Patrick Boland of FEMA holds open the tent flap to the mobile vaccination unit at Oxford Casino where Cynthia Venoit set up to five shots April 12. Andree Kehn/Sun Journal Buy this Photo

The rising number of COVID-19 cases in Oxford County has the Maine Center for Disease Control investigating outbreaks at six schools, a paper mill and a nursing home.

While cases in Androscoggin County remain the highest among Maine’s 16 counties, Oxford is closing in.

Statistics from the Maine Center for Disease Control on Monday showed Androscoggin County had a rate of 645 cases per 10,000 residents. Oxford’s rate is third among the counties with 547 cases per 10,000. Franklin County’s rate is 400 cases per 10,000.

The state average is 448.3 cases per 10,000.

In Oxford County, Maine CDC outbreak investigations are ongoing at Buckfield Junior-Senior High School, N.D. Paper mill in Rumford, Guy Rowe School in Norway, Rumford Elementary School, Sacopee Valley Elementary School and Sacopee Valley Middle School, both in Hiram, Norway Health and Rehabilitation Center and Oxford Hills Comprehensive High School in Paris.

In Androscoggin County, outbreak investigations are ongoing at many schools, three nursing homes, a business and a church. The list includes Auburn Middle School, Bruce Whittier Middle School in Poland, Clover Health Care in Auburn, D’Youville Pavillion in Lewiston, Durham Community School, Edward Little High School and Great Falls School, both in Auburn, Elm Street School in Mechanic Falls, Leavitt Area High School in Turner, Lewiston High and Middle schools, Lisbon Community and High schools, Montello Manor in Lewiston, Poland Regional High School, Robert Connors Elementary School in Lewiston; Dingley Press in Lisbon and Vineyard Church of Mechanic Falls.


An outbreak is defined as three or more cases from separate households, Maine CDC spokesman Robert Long said. In most cases outbreaks reflect ongoing community transmission, especially those associated with schools, gathering places and places of work, Long said.

One reason for Oxford County’s climbing numbers, state Sen. Rick Bennett, R-Oxford, said, could be the low vaccination rate, similar to Androscoggin’s. Until a month ago, vaccination appointments were hard to get, he said, but shots are now more plentiful.

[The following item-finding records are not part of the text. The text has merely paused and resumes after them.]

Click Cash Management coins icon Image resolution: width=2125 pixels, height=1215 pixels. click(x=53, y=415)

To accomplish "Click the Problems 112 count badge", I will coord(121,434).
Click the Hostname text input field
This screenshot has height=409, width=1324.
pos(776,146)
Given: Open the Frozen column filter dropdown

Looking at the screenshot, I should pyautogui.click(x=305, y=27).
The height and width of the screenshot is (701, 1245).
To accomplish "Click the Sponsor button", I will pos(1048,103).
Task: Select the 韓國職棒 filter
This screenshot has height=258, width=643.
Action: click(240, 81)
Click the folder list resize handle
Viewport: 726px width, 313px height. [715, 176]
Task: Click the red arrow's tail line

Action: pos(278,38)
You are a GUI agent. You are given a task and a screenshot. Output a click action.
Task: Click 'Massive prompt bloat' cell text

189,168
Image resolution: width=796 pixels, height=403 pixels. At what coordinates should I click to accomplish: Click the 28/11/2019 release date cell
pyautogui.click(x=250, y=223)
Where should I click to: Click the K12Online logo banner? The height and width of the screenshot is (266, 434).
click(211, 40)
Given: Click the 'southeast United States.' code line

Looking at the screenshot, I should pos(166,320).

Otherwise, “it’s a little perplexing what could be causing these numbers,” Bennett said.

When he goes into stores, people are masked up, he said.

At his church, attendance is up but far below pre-COVID-19 numbers. About 60 people attend services these days compared to 150 to 200 before the pandemic last year. Those who do attend service “have been vaccinated,” Bennett said. He said he got the Johnson & Johnson vaccine a month ago.

Maine CDC Director Dr. Nirav Shah has said the COVID-19 variants are more contagious.


Like those in Androscoggin County, school leaders in Oxford County have said outbreaks at their schools have come from the community, not the school.

Both counties are designated moderate risk for transmission by the Maine Department of Education, which means the state recommends caution with hybrid learning.

At Rumford Elementary, the hybrid model means shorter days and each class staying together, even eating lunch together to limit social mixing. Like other schools, students are masked up and social distanced, Principal Jill Bartash said.

Region School Unit 10 Superintendent Deb Alden said the positive cases “were not transmitted in our schools since school was not in session. Rumford area schools are not back in person 100%.” If a sports team has either a positive case or has an athlete quarantining, no competitions are held, she said.